◆ **EXERCISE REQUIREMENTS**: Reproduce each line from the records that holds "agent".

━━━━━━━━━━

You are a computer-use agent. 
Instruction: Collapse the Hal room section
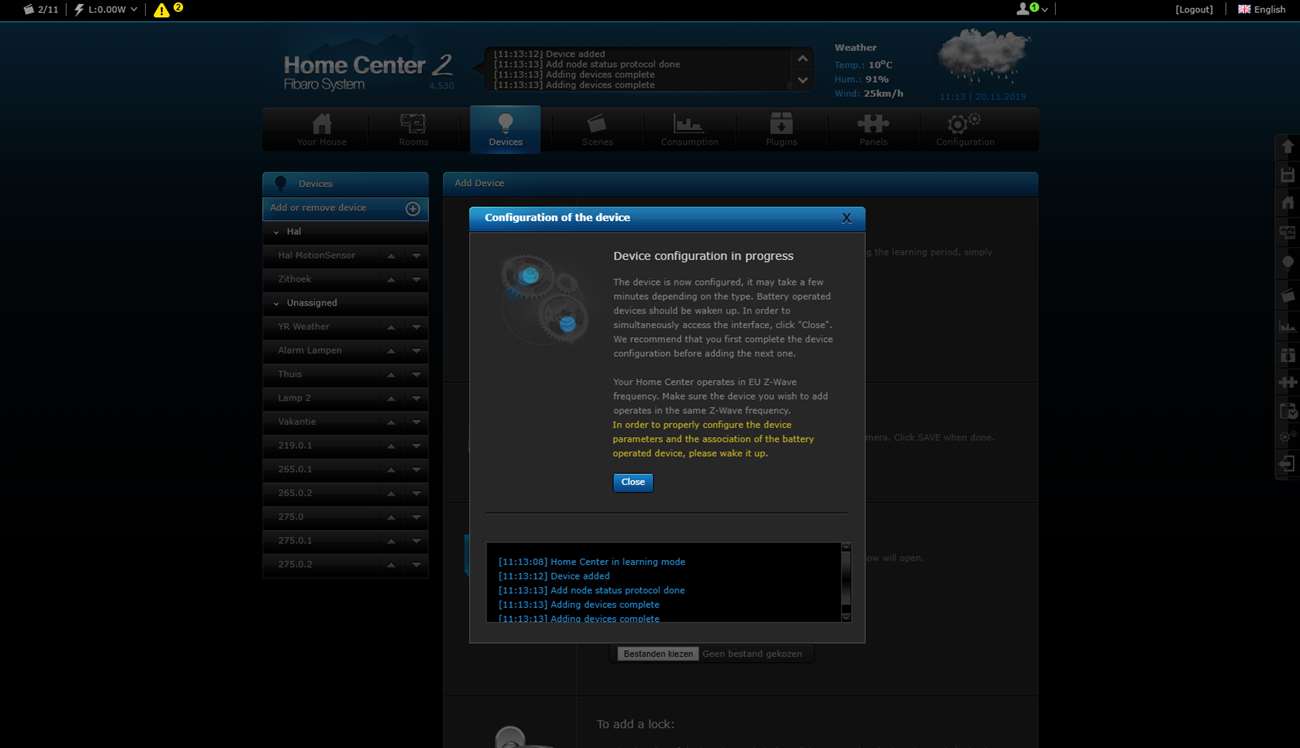point(277,232)
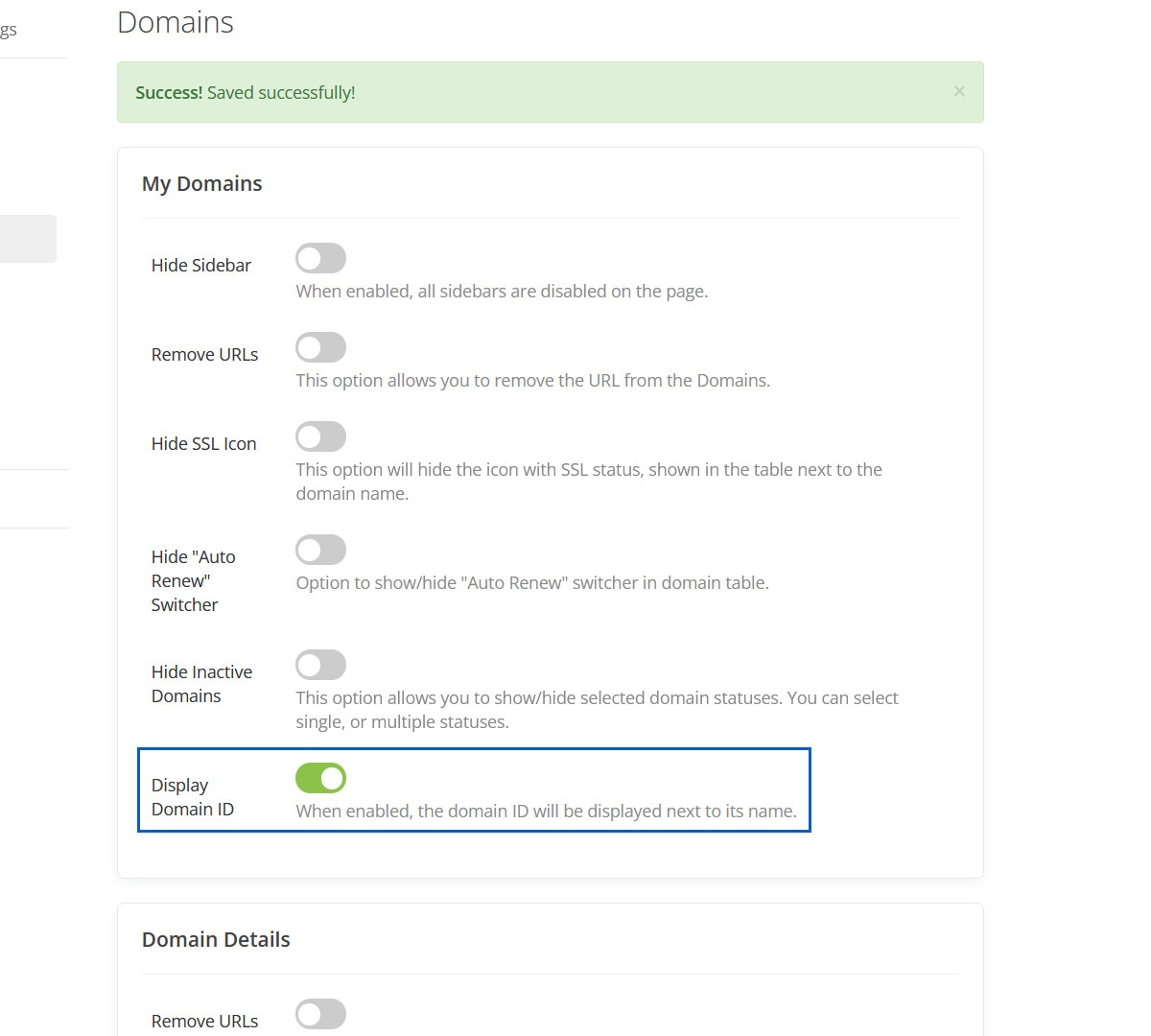Dismiss the success alert with the X

click(959, 91)
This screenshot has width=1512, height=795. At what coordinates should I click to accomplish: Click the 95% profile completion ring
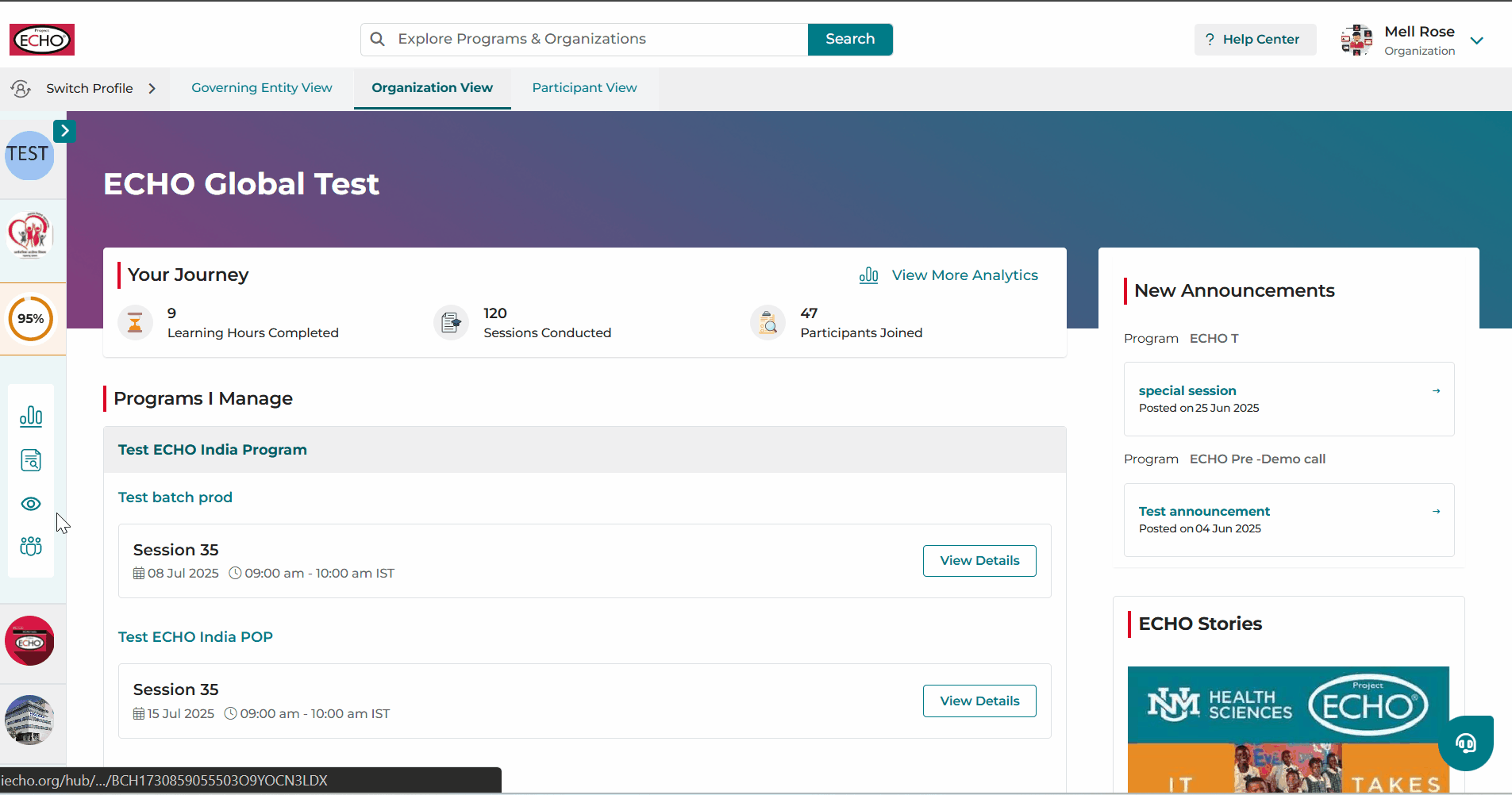click(x=31, y=319)
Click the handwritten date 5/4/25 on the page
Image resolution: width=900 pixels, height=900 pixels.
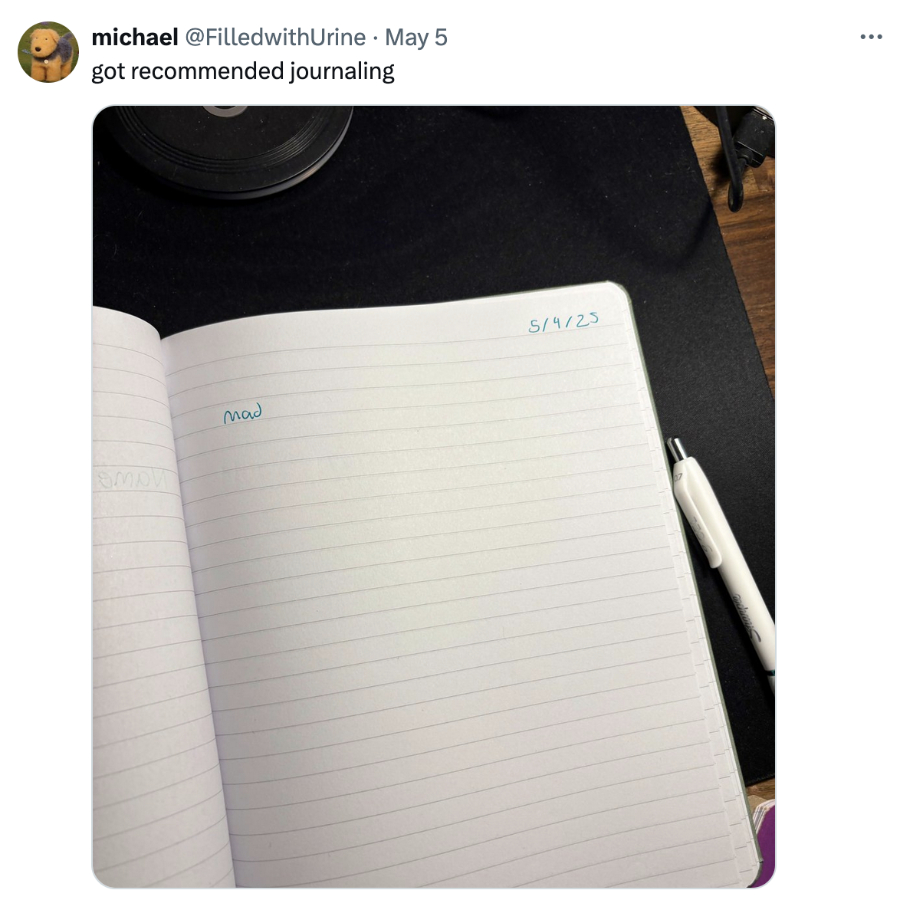click(x=564, y=321)
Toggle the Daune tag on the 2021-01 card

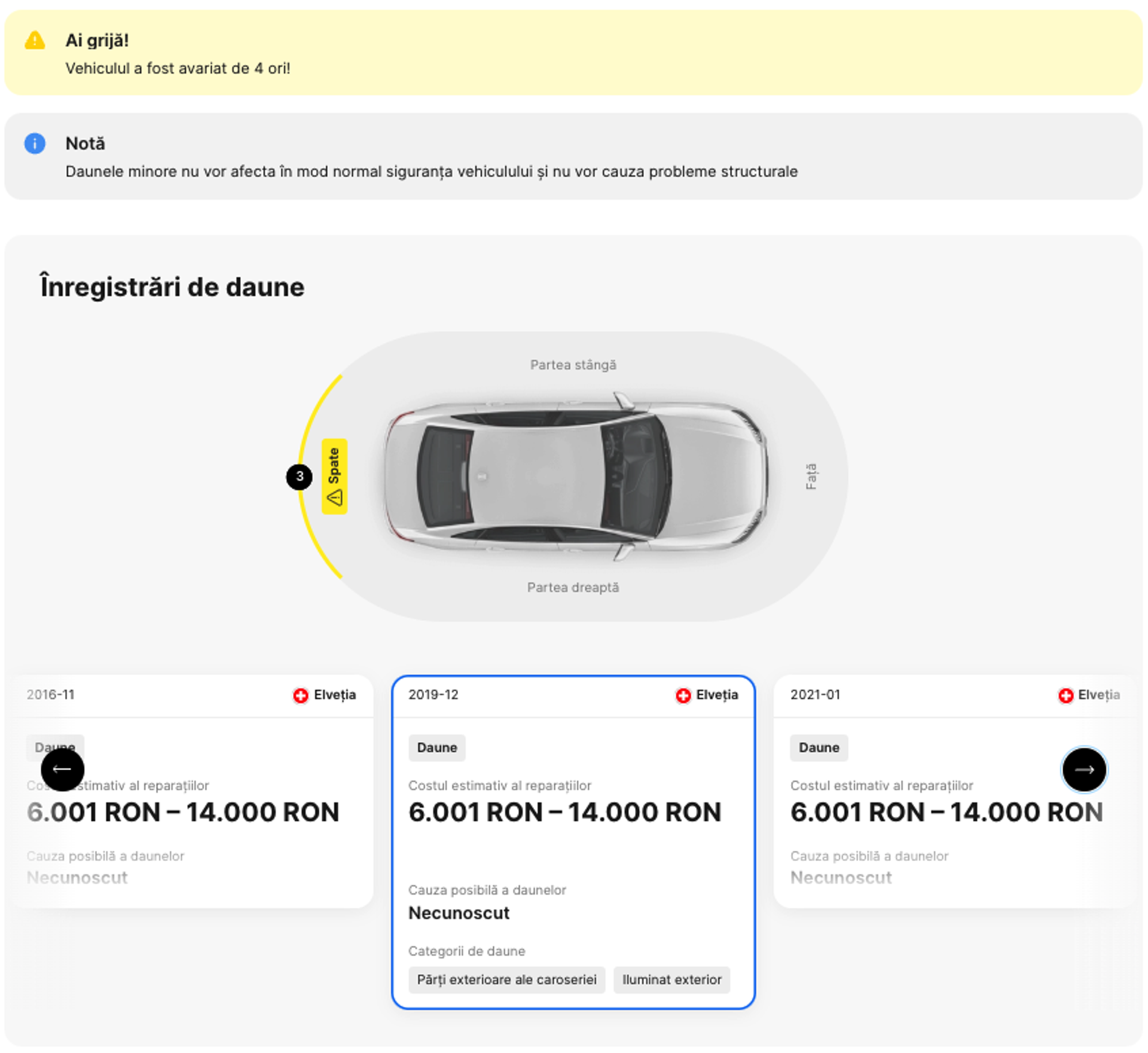(x=819, y=747)
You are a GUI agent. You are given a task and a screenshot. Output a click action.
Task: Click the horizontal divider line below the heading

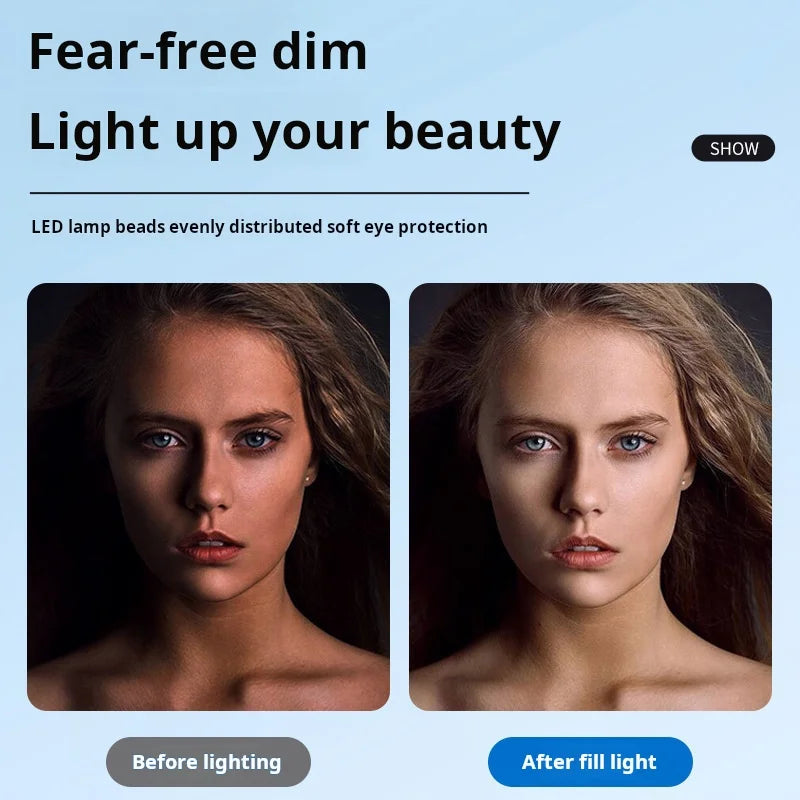[x=280, y=193]
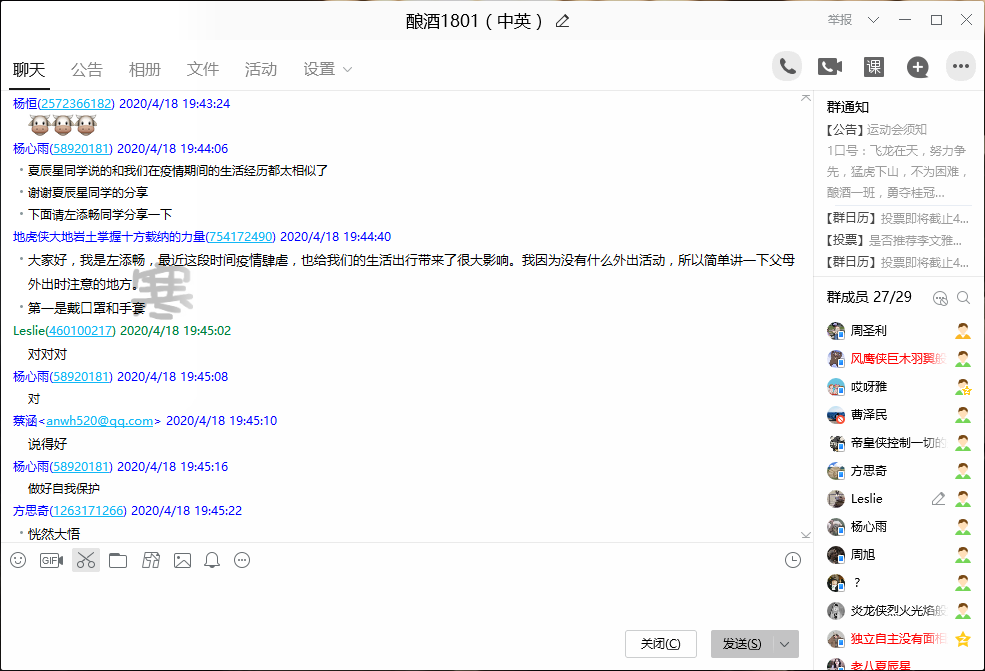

━━━━━━━━━━

◆ **TASK RESULT**:
You are a computer-use agent. 
You are a GUI agent. You are given a task and a screenshot. Output a click action.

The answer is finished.